**ACTION ITEM:** Convert the part of the listing that opens with the line containing "coordinates (72, 599)." and closes with the line containing "The image size" into a numbered list, omitting any blank lines.

**SUPPLIED INFORMATION:**

■ ■ ■ ■ ■

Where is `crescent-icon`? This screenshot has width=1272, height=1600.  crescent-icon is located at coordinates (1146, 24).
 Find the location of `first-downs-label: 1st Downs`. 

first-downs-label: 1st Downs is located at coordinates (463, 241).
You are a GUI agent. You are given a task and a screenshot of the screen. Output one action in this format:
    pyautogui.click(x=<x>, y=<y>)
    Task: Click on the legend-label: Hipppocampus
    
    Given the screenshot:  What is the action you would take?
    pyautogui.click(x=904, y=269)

■ ■ ■ ■ ■

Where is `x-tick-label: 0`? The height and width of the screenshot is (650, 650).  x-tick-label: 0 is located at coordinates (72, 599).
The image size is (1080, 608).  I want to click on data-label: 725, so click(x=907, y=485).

■ ■ ■ ■ ■

**RESULT FOR THIS TASK:**
1. Where is `x-tick-label: 0`? The height and width of the screenshot is (650, 650).  x-tick-label: 0 is located at coordinates (72, 599).
2. The image size is (1080, 608).  I want to click on data-label: 725, so click(x=907, y=485).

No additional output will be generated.